Une femme qui lui apporte aussi son
soutien quand il décide de partir pour Paris en mai 1993, lui permettant
ainsi de se consacrer entièrement au travail. Au départ, l’objectif est
de gagner en expérience et de revenir avec un article rédigé. Relégué
au statut d’interne alors qu’il est déjà chirurgien, il passe ses
journées à l’hôpital et décroche le Graal, un poste de chef de
clinique ! L’expérience qui devait durer six mois, se terminera
finalement en 1999. Il quitte alors l’Assistance publique des hôpitaux
de Paris pour revenir à Alger.
Son séjour en France transforme
complètement sa vision des choses. Dès lors, il consacrera beaucoup de
temps à la recherche médicale et scientifique ainsi qu’à l’enseignement,
en tant que professeur au sein de l’hôpital universitaire. À ce titre,
il a été admis à l’Association de recherche en chirurgie française, ce
qui lui a permis de partager son expertise lors de Congrès
internationaux et à travers son statut de « reviewer » pour la revue
scientifique World Journal of Surgery.
Auteur de nombreux articles, qui
demandent des mois de travail et qui sont publiés dans des revues
scientifiques indexées, lui qui exerce depuis plus de 35 ans, révèle que
la tâche la plus aisée reste « le bloc ». « C’est comme une immunité
diplomatique », lâche-t-il en souriant, car lorsqu’il est dans son
bureau, pas le temps de contempler la vue méditerranéenne. La charge
administrative est importante et la gestion des étudiants, prenante.

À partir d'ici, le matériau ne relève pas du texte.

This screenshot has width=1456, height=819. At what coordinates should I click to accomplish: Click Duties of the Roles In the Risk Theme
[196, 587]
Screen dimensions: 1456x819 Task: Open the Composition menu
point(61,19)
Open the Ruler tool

« J’ai deux axes, le malade et
l’étudiant. Il faut les impliquer, on les fait participer autant qu’on
le peut », détaille le professeur, qui anime régulièrement un séminaire
de rédaction d’article médicale et de méthodologie. Selon lui, le
problème de la prise en charge universitaire réside dans le nombre
important des étudiants. À sa résidente, qui nous explique le dévouement
de son professeur, ce dernier répond modestement : « des Merad, il y en
a des millions, je suis content de rendre service à mes élèves ».
Quant à son entrée à l’Académie
française de chirurgie, il ne la considère pas comme une fin en soi mais
plutôt comme un « accomplissement, une fierté », qui vient récompenser
un travail de longue haleine dans la recherche.Naissance
29 novembre 1954 à Tlemcen
Études
Faculté de Médecine d’Alger : spécialité en chirurgie, 1986
Professeur en chirurgie de la Faculté de Médecine d’Alger, 2011
Parcours
– 1986-2014 : Exerce à la clinique des Orangers, à Alger (aujourd’hui EPH Djilali Rahmouni)
– 1993 à 1999 : Chef de clinique, Hôpital Louis Mourier, Assistance Publique – Hôpitaux de Paris
– 2014 à ce jour : Chef de service au CHU de Bab El Oued, Alger
– Occupe la fonction de secrétaire général de la Société algérienne de chirurgie durant trois mandats
– 1993 à ce jour : membre de l’Association de recherche en chirurgie française
– Depuis décembre 2015 : membre à titre étranger de l’Académie française de chirurgie
Citation
« À l’intelligence du cerveau, la générosité du cœur ».